Back to Skills
    🦞

    google-web-search

    Enables grounded question answering by automatically

    By @theoseo
    View on GitHub
    SKILL.md
    ---
    name: google-web-search
    description: Enables grounded question answering by automatically executing the Google Search tool within Gemini models. Use when the required information is recent (post knowledge cutoff) or requires verifiable citation.
    ---
    
    # Google Web Search
    
    ## Overview
    
    This skill provides the capability to perform real-time web searches via the Gemini API's `google_search` grounding tool. It is designed to fetch the most current information available on the web to provide grounded, citable answers to user queries.
    
    **Key Features:**
    - Real-time web search via Gemini API
    - Grounded responses with verifiable citations
    - Configurable model selection
    - Simple Python API
    
    ## Usage
    
    This skill exposes the Gemini API's `google_search` tool. It should be used when the user asks for **real-time information**, **recent events**, or requests **verifiable citations**.
    
    ### Execution Context
    
    The core logic is in `scripts/example.py`. This script requires the following environment variables:
    
    - **GEMINI_API_KEY** (required): Your Gemini API key
    - **GEMINI_MODEL** (optional): Model to use (default: `gemini-2.5-flash-lite`)
    
    **Supported Models:**
    - `gemini-2.5-flash-lite` (default) - Fast and cost-effective
    - `gemini-3-flash-preview` - Latest flash model
    - `gemini-3-pro-preview` - More capable, slower
    - `gemini-2.5-flash-lite-preview-09-2025` - Specific version
    
    ### Python Tool Implementation Pattern
    
    When integrating this skill into a larger workflow, the helper script should be executed in an environment where the `google-genai` library is available and the `GEMINI_API_KEY` is exposed.
    
    Example Python invocation structure:
    ```python
    from skills.google-web-search.scripts.example import get_grounded_response
    
    # Basic usage (uses default model):
    prompt = "What is the latest market trend?"
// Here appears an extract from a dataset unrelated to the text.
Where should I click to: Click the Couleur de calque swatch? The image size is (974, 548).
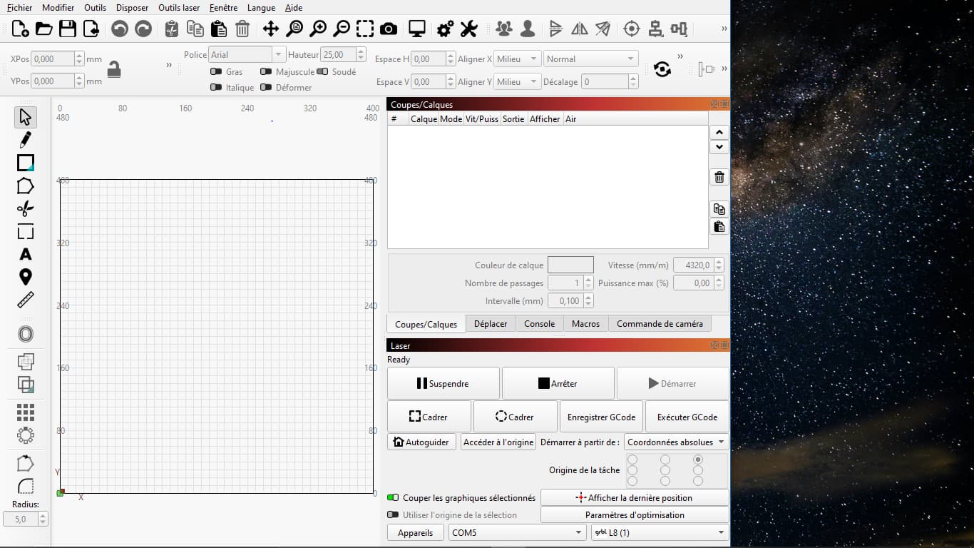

    response_text = get_grounded_response(prompt)
    print(response_text)
    
    # Using a specific model:
    response_text = get_grounded_response(prompt, model="gemini-3-pro-preview")
    print(response_text)
    
    # Or set via environment variable:
    import os
    os.environ["GEMINI_MODEL"] = "gemini-3-flash-preview"
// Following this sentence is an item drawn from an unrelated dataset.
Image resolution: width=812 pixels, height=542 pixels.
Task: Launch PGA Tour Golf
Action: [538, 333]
    response_text = get_grounded_response(prompt)
    print(response_text)
    ```
    
    ### Troubleshooting
    
    If the script fails:
    1. **Missing API Key**: Ensure `GEMINI_API_KEY` is set in the execution environment.
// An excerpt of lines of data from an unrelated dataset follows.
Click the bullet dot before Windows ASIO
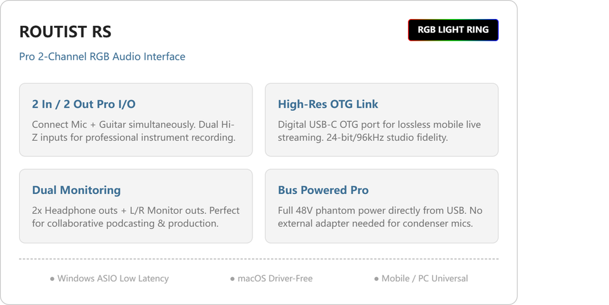 pyautogui.click(x=52, y=279)
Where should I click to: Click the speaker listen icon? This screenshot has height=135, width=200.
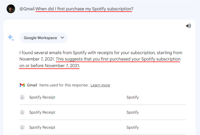point(188,26)
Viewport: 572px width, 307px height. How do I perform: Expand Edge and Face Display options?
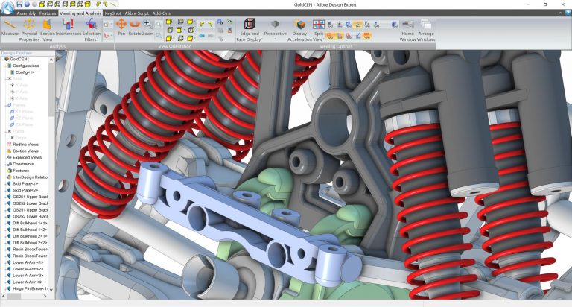point(250,28)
    2. **Library Missing**: Verify that the `google-genai` library is installed (`pip install google-generativeai`).
    3. **API Limits**: Check the API usage limits on the Google AI Studio dashboard.
    4. **Invalid Model**: If you set `GEMINI_MODEL`, ensure it's a valid Gemini model name.
    5. **Model Not Supporting Grounding**: Some models may not support the `google_search` tool. Use flash or pro variants.